I decided to make a skirt partly because they are smaller and also because I have made a couple of dresses recently. I saw a lovely dip dyed full skirt somewhere in internetland so I decided to have a crack at making a similar item myself and then dying it myself.
As the only dying I have managed to do so far is spilling tea on the half finished skirt (it’s on the washing line at the moment and the stains have hopefully come out!), this post is about making the skirt and I’ll write up the dying part later in the week once I’ve had a chance to do it.
In my local fabric shop (which I avoid like the plague as I do not like going in there) I found some undyed cotton fabric perfect for the job.
I used 2.5 m and the fabric was 1.60 m wide.
This is how I made it.
I took half the fabric and folded it into four. I hacked a chunk off the bottom for the waistband… then on the remaining fabric I drew a vague skirt shape. I folded it in half and then cut it out to ensure that the pieces were symmetrical. My lovely new scissors cut through it like a hot knife through butter. I was very happy just cutting! And padlocking the handles together will mean that they stay that way!

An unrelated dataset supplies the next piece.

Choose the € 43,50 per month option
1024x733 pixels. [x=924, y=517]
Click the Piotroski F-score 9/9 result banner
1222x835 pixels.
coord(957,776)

Next I sewed the pieces together. I had hoped that 4 pieces would be enough, but unfortunately I am only thin in my head (ie my mind, my head is not thin) and, as I wanted to gather it, there was not enough left over when I wrapped it round what is left of my waist. So I cut out four more pieces and sewed those on.
I started to gather it, but as I was concerned about adding bulk to a part of me that is already bulky, I ditched the gathers and pleated it instead. To do that, I unpicked the side seam then, starting at the middle, I folded the fabric over to the right and then back again, making pleats of 2 – 3 cm. I made pleats right along both the ground section and the back. Then I checked it for size, letting some pleats out where needed. I sewed across the top of the pleats to hold them in place. I then rejoined the side seam.
To make the waistband, I joined the strips I’d cut from the fabric before I cut the skirt pieces to make one long strip. I folded it in half, pressed it, opened out and folded the raw edges into the centre and pressed it again.
Next I attached the edge of the waistband to the wrong side of the skirt, checking that the pleats were straight as I sewed. Then I folded the waistband over with the raw edge tucked in where it had been pressed, and sewed it on the right side along the bottom edge.
The next step was the only remotely tricky part. I wrapped the skirt around myself and pinned where the other side seam needed to go. I unpinned it, then using the marks left by the pins, drew where I needed to sew. I sewed it up then attached the zip over the seam and unpicked the seam that was over the zip.
As there was so much skirt to hem, I opted for a folded hem sewn with the sewing machine. I folded up 1 cm of the raw edge then folded it over and pinned it in place. Handsewing the hem would have been neater, but it would have taken a lot longer so, in the interests of actually getting it finished, I used the sewing machine.